Agent libOS: Securing Self-Evolving LLM Agents
Abstract
Large language model (LLM) agents are becoming long-running software actors rather than fixed tool users. They accumulate memory, activate Skills, synthesize tools, fork children, attach remote resources, and commit checkpoints into reusable execution images. These mechanisms improve adaptability, but they create a systems-security failure mode: if exposing an action also grants the authority needed to perform it, self-evolution becomes a permissionescalation path. This paper presents Agent libOS, an agent-native library-OS substrate for capability-controlled self-evolving agents. The central invariant is that model-visible affordances may evolve while resource authority changes only through explicit, audited runtime primitives. Agent libOS represents an agent as an AgentProcess with process identity, lifecycle state, process-local Object Memory, a working directory, message queues, a tool table, loaded Skills, process-local Deno/TypeScript just-in-time (JIT) tools, child processes, hierarchical budgets, checkpoints, and explicit capabilities. AgentImage objects define boot-time prompt and tool-table state; Skills and JIT tools extend the action surface; checkpoint-derived images make internal state reusable. None of these mechanisms grants filesystem, shell, human, Object Memory, process, checkpoint, image, JSON-RPC, Model Context Protocol (MCP), or pseudoterminal (PTY) authority by itself.

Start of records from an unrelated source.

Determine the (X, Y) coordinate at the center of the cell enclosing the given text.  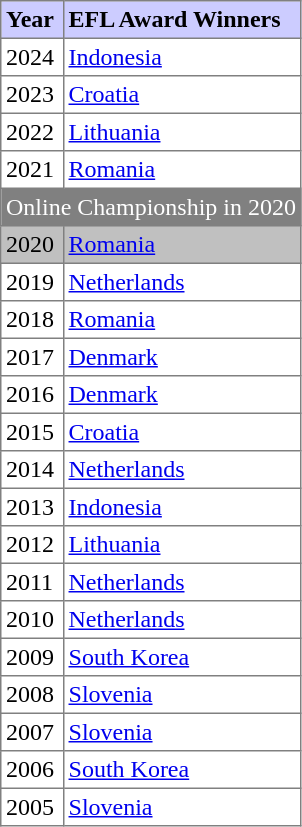
2017 (32, 357)
Online Championship in 2020 (151, 207)
2010 (32, 620)
2005 (32, 807)
2021 (32, 170)
2007 (32, 732)
Year (32, 20)
2020 (32, 245)
2012 (32, 545)
2023 (32, 95)
2006 (32, 770)
2009 (32, 657)
2015 (32, 432)
2013 (32, 507)
2014 (32, 470)
2016 (32, 395)
2008 (32, 695)
2024 (32, 57)
2011 (32, 582)
2022 (32, 132)
2019 (32, 282)
EFL Award Winners (182, 20)
2018 (32, 320)
Locate the cell with the specified text and output its (X, Y) center coordinate. 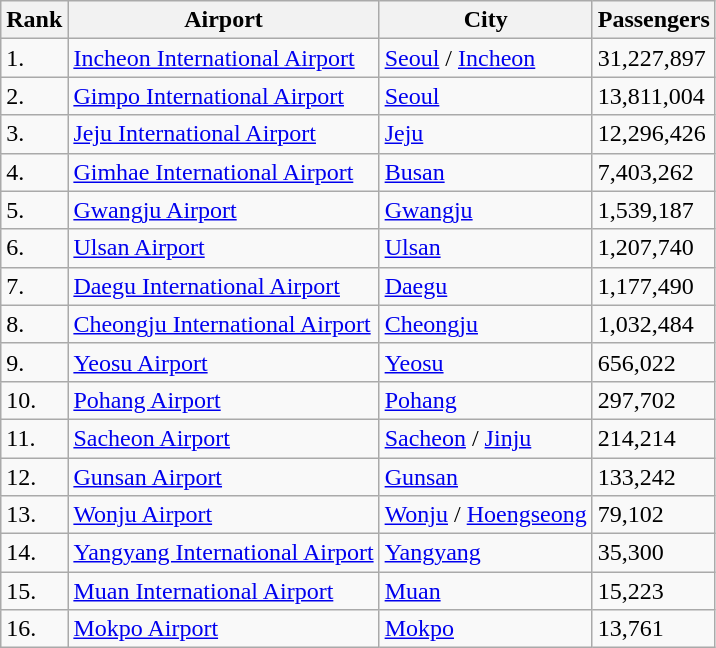
3. (34, 134)
13,761 (654, 629)
City (486, 20)
8. (34, 324)
Yeosu (486, 362)
Gunsan (486, 477)
133,242 (654, 477)
Sacheon / Jinju (486, 438)
2. (34, 96)
5. (34, 210)
7. (34, 286)
Cheongju International Airport (224, 324)
1. (34, 58)
Mokpo (486, 629)
13. (34, 515)
Muan International Airport (224, 591)
4. (34, 172)
Airport (224, 20)
Cheongju (486, 324)
15. (34, 591)
Gimhae International Airport (224, 172)
79,102 (654, 515)
Rank (34, 20)
14. (34, 553)
Gwangju Airport (224, 210)
Sacheon Airport (224, 438)
Passengers (654, 20)
12,296,426 (654, 134)
Gunsan Airport (224, 477)
Wonju Airport (224, 515)
1,539,187 (654, 210)
Yeosu Airport (224, 362)
13,811,004 (654, 96)
Seoul (486, 96)
Jeju International Airport (224, 134)
35,300 (654, 553)
214,214 (654, 438)
656,022 (654, 362)
Gimpo International Airport (224, 96)
Muan (486, 591)
6. (34, 248)
1,207,740 (654, 248)
Pohang Airport (224, 400)
Pohang (486, 400)
Ulsan Airport (224, 248)
Incheon International Airport (224, 58)
Yangyang International Airport (224, 553)
Daegu (486, 286)
297,702 (654, 400)
Mokpo Airport (224, 629)
12. (34, 477)
31,227,897 (654, 58)
9. (34, 362)
11. (34, 438)
Yangyang (486, 553)
Gwangju (486, 210)
Ulsan (486, 248)
1,177,490 (654, 286)
Wonju / Hoengseong (486, 515)
Seoul / Incheon (486, 58)
Jeju (486, 134)
1,032,484 (654, 324)
Busan (486, 172)
10. (34, 400)
15,223 (654, 591)
7,403,262 (654, 172)
16. (34, 629)
Daegu International Airport (224, 286)
Return (X, Y) of the center of cell containing provided text 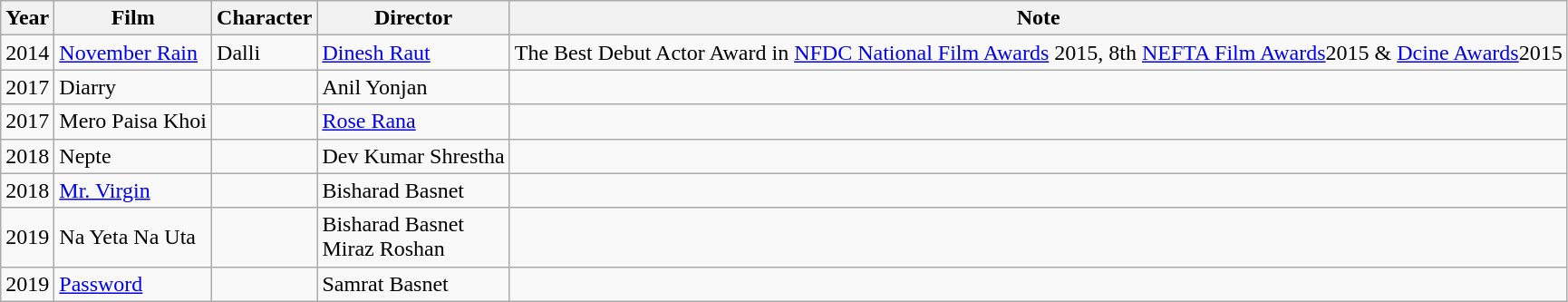
Film (133, 18)
Bisharad BasnetMiraz Roshan (413, 237)
Mero Paisa Khoi (133, 121)
Character (265, 18)
Bisharad Basnet (413, 190)
Note (1039, 18)
Na Yeta Na Uta (133, 237)
Anil Yonjan (413, 87)
November Rain (133, 53)
Dev Kumar Shrestha (413, 156)
Diarry (133, 87)
Dalli (265, 53)
Mr. Virgin (133, 190)
Rose Rana (413, 121)
Nepte (133, 156)
Samrat Basnet (413, 284)
Dinesh Raut (413, 53)
2014 (27, 53)
Password (133, 284)
The Best Debut Actor Award in NFDC National Film Awards 2015, 8th NEFTA Film Awards2015 & Dcine Awards2015 (1039, 53)
Year (27, 18)
Director (413, 18)
Scan for the cell matching the given text and deliver its (X, Y) coordinate at center. 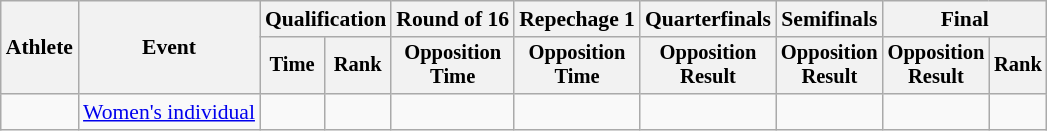
Event (169, 48)
Final (965, 19)
Repechage 1 (577, 19)
Qualification (326, 19)
Quarterfinals (708, 19)
Time (292, 66)
Athlete (40, 48)
Semifinals (830, 19)
Women's individual (169, 112)
Round of 16 (452, 19)
Pinpoint the cell where the given text exists, returning its (X, Y) midpoint coordinate. 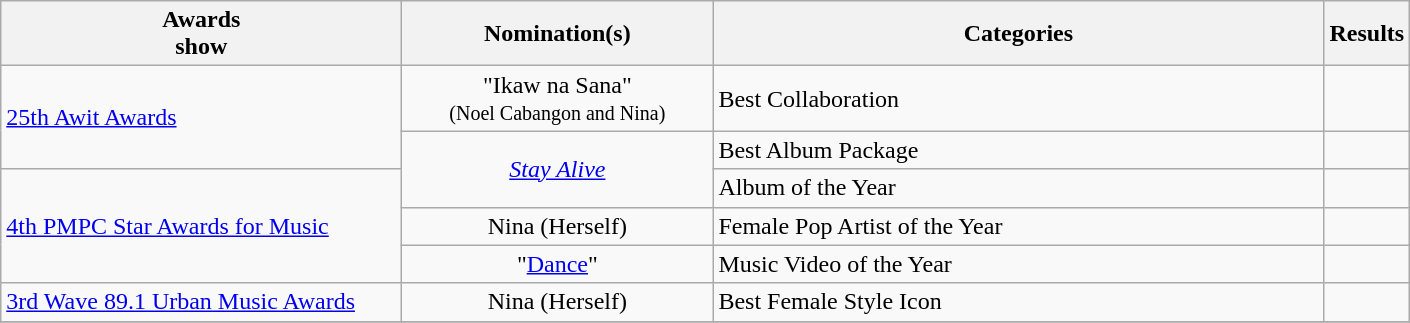
Stay Alive (558, 169)
Best Collaboration (1018, 98)
Categories (1018, 34)
25th Awit Awards (202, 118)
Awardsshow (202, 34)
Album of the Year (1018, 188)
Results (1367, 34)
Female Pop Artist of the Year (1018, 226)
Music Video of the Year (1018, 264)
4th PMPC Star Awards for Music (202, 226)
Best Album Package (1018, 150)
Nomination(s) (558, 34)
"Dance" (558, 264)
3rd Wave 89.1 Urban Music Awards (202, 302)
"Ikaw na Sana"(Noel Cabangon and Nina) (558, 98)
Best Female Style Icon (1018, 302)
Determine the (X, Y) coordinate at the center of the cell enclosing the given text.  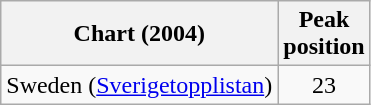
23 (324, 85)
Peakposition (324, 34)
Chart (2004) (140, 34)
Sweden (Sverigetopplistan) (140, 85)
Search for the cell housing the specified text and yield its [x, y] center coordinate. 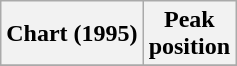
Peakposition [189, 34]
Chart (1995) [72, 34]
Pinpoint the cell where the given text exists, returning its (X, Y) midpoint coordinate. 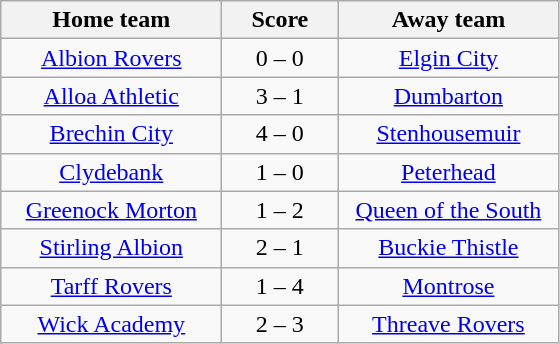
2 – 1 (280, 248)
Montrose (448, 286)
Clydebank (112, 172)
4 – 0 (280, 134)
Away team (448, 20)
2 – 3 (280, 324)
Stenhousemuir (448, 134)
0 – 0 (280, 58)
Albion Rovers (112, 58)
1 – 4 (280, 286)
1 – 2 (280, 210)
Queen of the South (448, 210)
3 – 1 (280, 96)
Threave Rovers (448, 324)
Wick Academy (112, 324)
Home team (112, 20)
Peterhead (448, 172)
Score (280, 20)
Greenock Morton (112, 210)
Elgin City (448, 58)
Buckie Thistle (448, 248)
Dumbarton (448, 96)
Alloa Athletic (112, 96)
1 – 0 (280, 172)
Brechin City (112, 134)
Tarff Rovers (112, 286)
Stirling Albion (112, 248)
Output the [X, Y] coordinate of the center of the cell containing the given text.  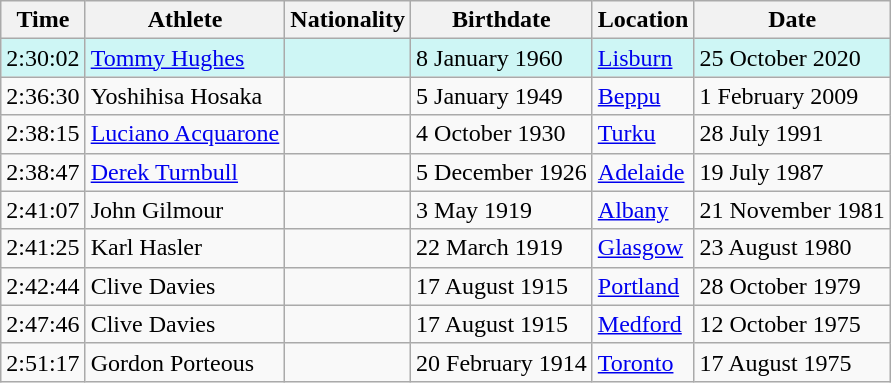
Nationality [348, 20]
2:36:30 [43, 96]
2:38:15 [43, 134]
Adelaide [643, 172]
Derek Turnbull [185, 172]
John Gilmour [185, 210]
23 August 1980 [792, 248]
1 February 2009 [792, 96]
4 October 1930 [502, 134]
19 July 1987 [792, 172]
20 February 1914 [502, 362]
Yoshihisa Hosaka [185, 96]
Athlete [185, 20]
25 October 2020 [792, 58]
12 October 1975 [792, 324]
5 January 1949 [502, 96]
5 December 1926 [502, 172]
28 July 1991 [792, 134]
17 August 1975 [792, 362]
Location [643, 20]
Albany [643, 210]
2:41:25 [43, 248]
2:51:17 [43, 362]
Toronto [643, 362]
Karl Hasler [185, 248]
21 November 1981 [792, 210]
Gordon Porteous [185, 362]
Luciano Acquarone [185, 134]
2:47:46 [43, 324]
Portland [643, 286]
Medford [643, 324]
2:41:07 [43, 210]
Birthdate [502, 20]
2:30:02 [43, 58]
Time [43, 20]
3 May 1919 [502, 210]
Tommy Hughes [185, 58]
28 October 1979 [792, 286]
Date [792, 20]
Beppu [643, 96]
Turku [643, 134]
Lisburn [643, 58]
Glasgow [643, 248]
8 January 1960 [502, 58]
22 March 1919 [502, 248]
2:42:44 [43, 286]
2:38:47 [43, 172]
Provide the [x, y] coordinate of the cell's center where the given text is located.  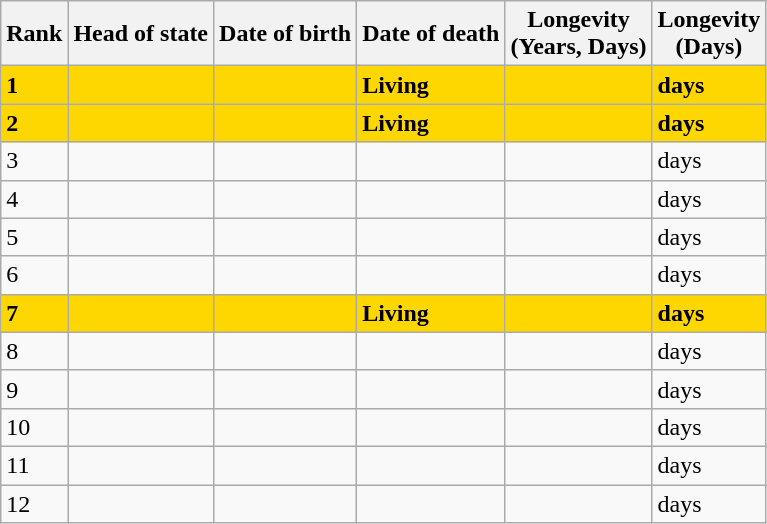
9 [34, 389]
Rank [34, 34]
2 [34, 123]
12 [34, 503]
Date of death [431, 34]
11 [34, 465]
Head of state [141, 34]
Date of birth [286, 34]
1 [34, 85]
6 [34, 275]
Longevity(Days) [709, 34]
4 [34, 199]
7 [34, 313]
10 [34, 427]
5 [34, 237]
Longevity(Years, Days) [578, 34]
8 [34, 351]
3 [34, 161]
Detect which cell encompasses the target text, then output its [X, Y] center coordinate. 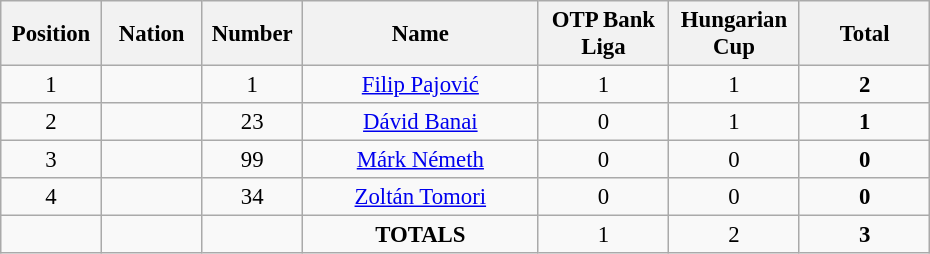
Nation [152, 34]
Hungarian Cup [734, 34]
23 [252, 122]
34 [252, 197]
Total [864, 34]
Position [52, 34]
TOTALS [421, 235]
4 [52, 197]
Márk Németh [421, 160]
Name [421, 34]
Number [252, 34]
Filip Pajović [421, 85]
Dávid Banai [421, 122]
OTP Bank Liga [604, 34]
Zoltán Tomori [421, 197]
99 [252, 160]
For the text-containing cell, return its midpoint in [x, y] coordinate format. 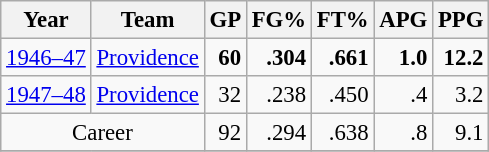
32 [225, 95]
GP [225, 20]
1947–48 [46, 95]
.4 [404, 95]
.8 [404, 133]
60 [225, 58]
.661 [342, 58]
.294 [278, 133]
1946–47 [46, 58]
.238 [278, 95]
PPG [461, 20]
APG [404, 20]
Team [148, 20]
Year [46, 20]
12.2 [461, 58]
9.1 [461, 133]
1.0 [404, 58]
.638 [342, 133]
FG% [278, 20]
Career [102, 133]
.304 [278, 58]
.450 [342, 95]
92 [225, 133]
FT% [342, 20]
3.2 [461, 95]
Determine the [X, Y] coordinate at the center of the cell enclosing the given text.  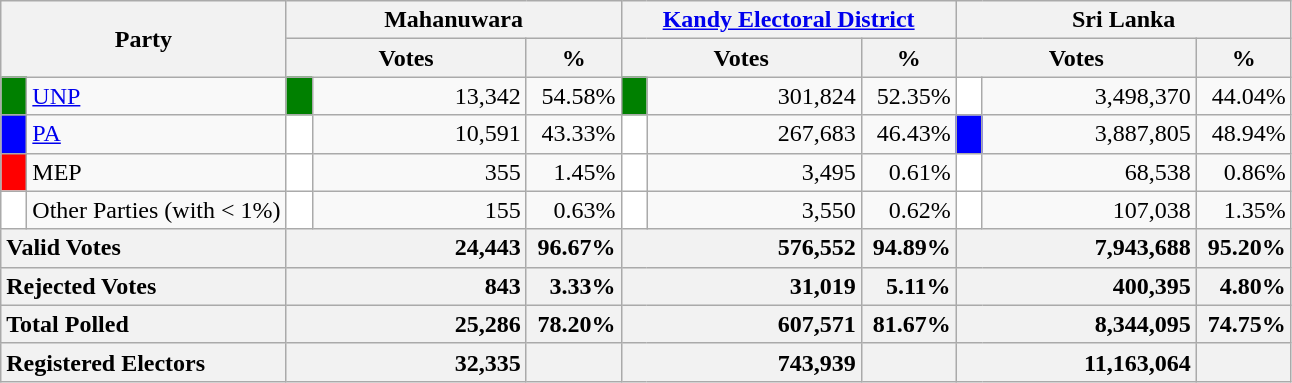
3,550 [754, 210]
Party [144, 39]
24,443 [406, 248]
10,591 [419, 134]
54.58% [574, 96]
Valid Votes [144, 248]
48.94% [1244, 134]
3,498,370 [1089, 96]
46.43% [908, 134]
4.80% [1244, 286]
3,887,805 [1089, 134]
Mahanuwara [454, 20]
0.63% [574, 210]
843 [406, 286]
355 [419, 172]
155 [419, 210]
94.89% [908, 248]
5.11% [908, 286]
3,495 [754, 172]
13,342 [419, 96]
0.62% [908, 210]
52.35% [908, 96]
PA [156, 134]
8,344,095 [1076, 324]
267,683 [754, 134]
301,824 [754, 96]
44.04% [1244, 96]
43.33% [574, 134]
68,538 [1089, 172]
1.35% [1244, 210]
MEP [156, 172]
81.67% [908, 324]
Registered Electors [144, 362]
96.67% [574, 248]
607,571 [741, 324]
0.86% [1244, 172]
Kandy Electoral District [788, 20]
74.75% [1244, 324]
7,943,688 [1076, 248]
11,163,064 [1076, 362]
UNP [156, 96]
25,286 [406, 324]
31,019 [741, 286]
Total Polled [144, 324]
400,395 [1076, 286]
32,335 [406, 362]
0.61% [908, 172]
743,939 [741, 362]
78.20% [574, 324]
1.45% [574, 172]
107,038 [1089, 210]
Sri Lanka [1124, 20]
95.20% [1244, 248]
3.33% [574, 286]
576,552 [741, 248]
Other Parties (with < 1%) [156, 210]
Rejected Votes [144, 286]
Detect which cell encompasses the target text, then output its [X, Y] center coordinate. 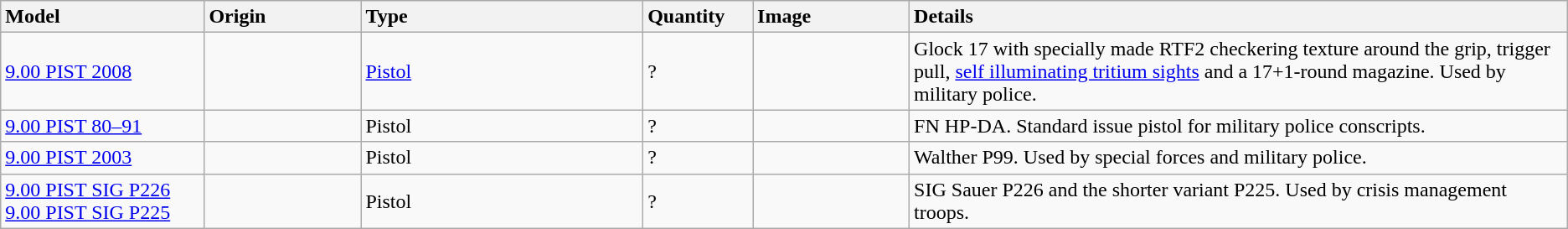
Model [102, 17]
FN HP-DA. Standard issue pistol for military police conscripts. [1239, 126]
9.00 PIST SIG P2269.00 PIST SIG P225 [102, 201]
SIG Sauer P226 and the shorter variant P225. Used by crisis management troops. [1239, 201]
9.00 PIST 80–91 [102, 126]
Details [1239, 17]
Walther P99. Used by special forces and military police. [1239, 157]
9.00 PIST 2003 [102, 157]
Image [831, 17]
Quantity [699, 17]
Type [503, 17]
9.00 PIST 2008 [102, 71]
Origin [283, 17]
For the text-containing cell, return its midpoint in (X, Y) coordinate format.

The research prototype implements a thread-backed scheduler, process-local namespaces, SQLite/PostgreSQL runtime persistence, configurable LLM-call observability, human approval queues, hierarchical resource budgets, syscall-mediated Deno/TypeScript JIT tools, trusted startup Runtime Modules, optional Object-bound PTY sessions, checkpoint restore/fork/commit, client-only JSON-RPC and MCP providers, a local Electron supervision console, and a deterministic runtime-safety benchmark harness. On 27 versioned deterministic tasks in the artifact, Agent libOS completed the task plans while preventing all modeled unauthorized side effects; it also conservatively denied 7.0% of allowed effect attempts. Under the same task plans, deliberately simple direct-wrapper, confirmationwrapper, and sandbox-only baselines preserved task completion but failed most safety checks. The contribution is a runtime authority boundary for agents whose tools, Skills, images, checkpoints, and remote affordances can change after deployment without silently expanding what they may affect.